Neben François Hollande und Matteo Renzi werden auch der neue portugiesische Präsident António Costa sowie die Regierungschefs aus Zypern und Malta, Präsident Nikos Anastasiadis und Premierminister Joseph Muscat, an dem Treffen teilnehmen. Ausgerechnet der einzige Rechte unter den südeuropäischen Regierungschefs hat abgesagt: Spaniens "Interimspräsident" Mariano Rajoy kommt nicht. Auch ihm sitzt eine linke Parlamentsmehrheit im Nacken.

Syriza-Chef Alexis Tsipras kann mit dem Mittelmeer-Gipfel einen wichtigen diplomatischen Erfolg präsentieren.

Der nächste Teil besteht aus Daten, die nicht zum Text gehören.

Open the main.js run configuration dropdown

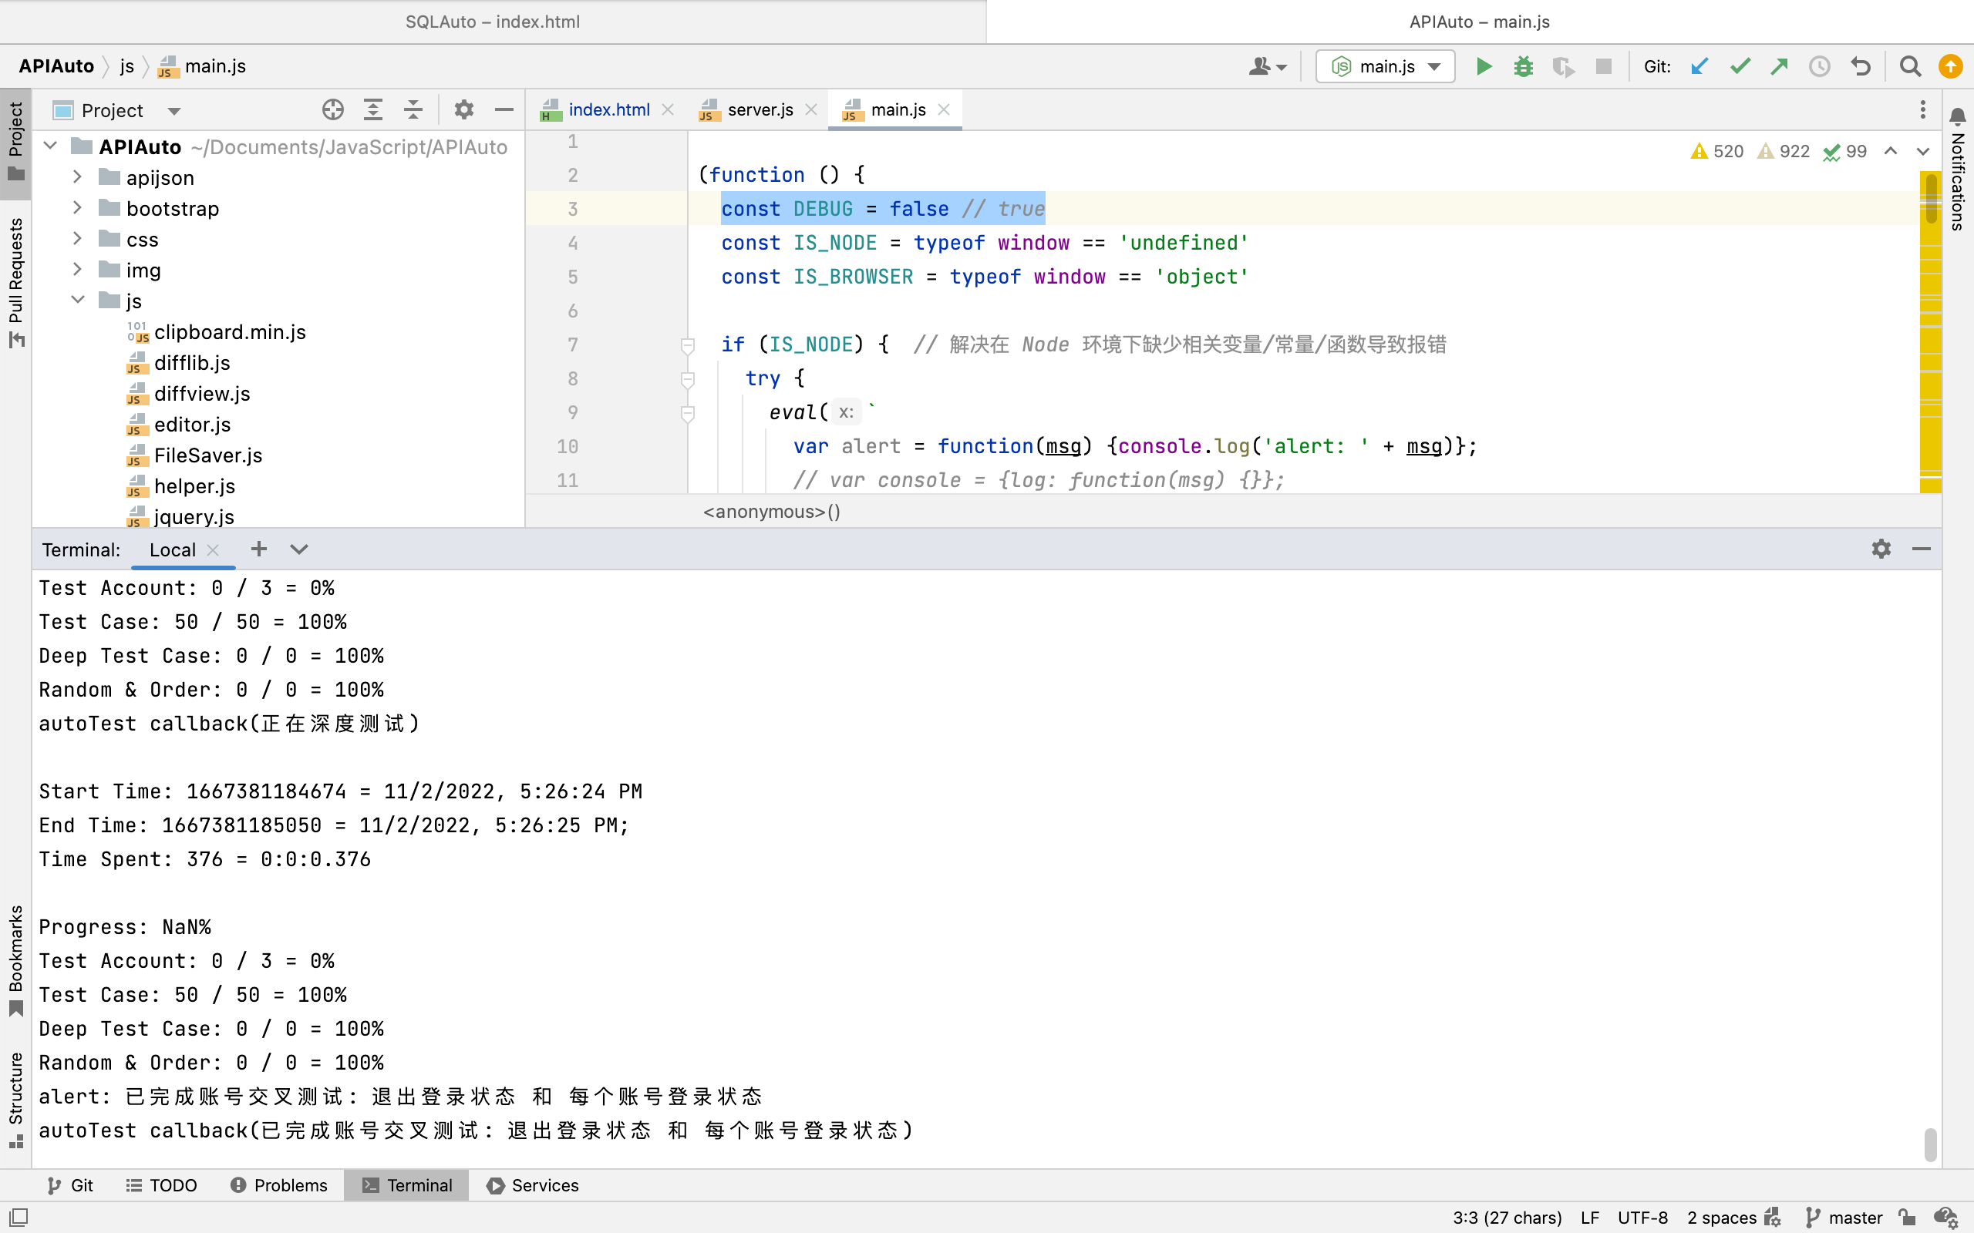point(1385,66)
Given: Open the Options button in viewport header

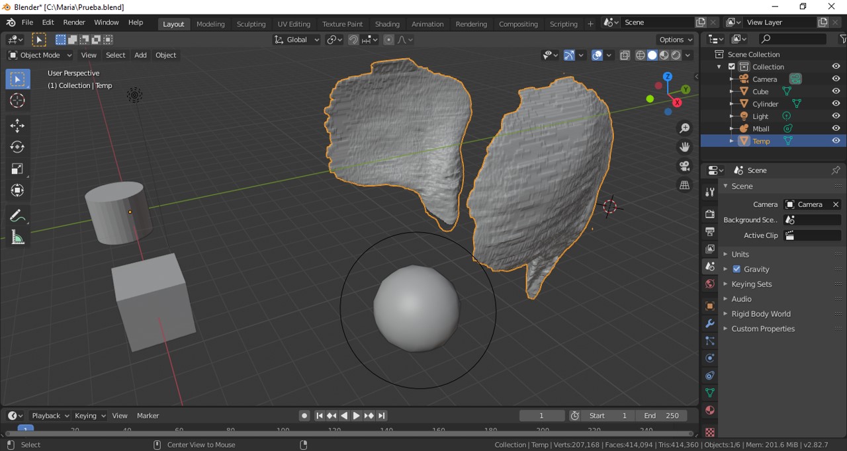Looking at the screenshot, I should click(676, 40).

Seit seinem Amtsantritt im Februar 2015 tauschte er sich vor allem mit den Südstaaten der EU aus. Lange waren die dortigen Regierungen jedoch nicht willens, Griechenland gegen die aus Brüssel verordnete Austeritätspolitik zu unterstützen.

Mit den letzten Wahlen in Portugal und Spanien hat sich das Szenario jedoch geändert. Auch Frankreichs Präsident Hollande muss sich angesichts der von ihm angestrebten Wiederwahl überlegen, ob er die rigide Berliner Sparpolitik wirklich auf Punkt und Komma umsetzen will. Tatsächlich findet sich also in Athen ein Machtblock zusammen, der nicht nur geografische Gemeinsamkeiten aufweist.

In der kommenden Woche werden sich die 27 EU-Staaten ohne Großbritannien in Bratislava treffen. Auch das deutsche Bundeskanzleramt zeigt im Vorfeld dieses Treffens geschäftige Betriebsamkeit: Nach einem Treffen mit Ratspräsident Donald Tusk besuchte Angela Merkel innerhalb von zwei Wochen gleich mehrere EU-Länder. An diesem Wochenende werden die Regierungschefs Belgiens, Luxemburgs und Rumäniens in Berlin eintreffen.

Es ist offensichtlich, dass im Hintergrund an einer neuen EU gearbeitet wird. Diejenigen Länder, die in den letzten Jahren auf eigene Faust und stets ohne Erfolg eine grundsätzlich Änderung der Wirtschaftspolitik verlangt hatten, scheinen nun entschlossen zu sein, gemeinsam aufzutreten. Damit zeichnet sich immer deutlicher ab, dass es unter den EU-27 längst verschiedene Blöcke gibt.

Gestern warnte Alexis Tsipras noch einmal, dass "Wachstum ohne Schulden" nicht möglich sein würde. Diese Haltung teilen mittlerweile nicht nur die südeuropäischen Länder, sondern auch international renommierte Volkswirtschaftler, die sich darin einig sind, dass der von Merkel und dem deutschen Finanzminister Wolfgang Schäuble verfochtene Sparkurs nachhaltig die Konjunktur abwürgt. Mit dem Treffen in Athen zeichnet sich nun ab, dass die EU in zentralen Fragen auseinandertreibt.

Zwar widersprechen laut Handelsblatt sowohl in Paris wie in Berlin Diplomaten vehement der These, dass "Deutschland und Frankreich aufseiten zweier verschiedener Blöcke" stehen. Allerdings ist nicht zu übersehen, dass Hollande und Renzi in zentralen Fragen andere Positionen vertreten als Angela Merkel und ihr Hausjurist Wolfgang Schäuble.

Einigkeit besteht zwischen den drei großen EU-Staaten immerhin dahingehend, dass mittels des Juncker-Plans endlich Milliarden-Investitionen angeschoben werden können. Das Handelsblatt zitiert anonyme Berliner Diplomaten, die davon ausgehen, dass der Süden Europas "künftig wohl immer lauter ein Ende der Austerität" fordern wird. Es wäre eine zentrale Entscheidung, die herbeizuführen sich Italiens Regierungschef Renzi und Alexis Tsipras seit langem auf die Fahne geschrieben haben.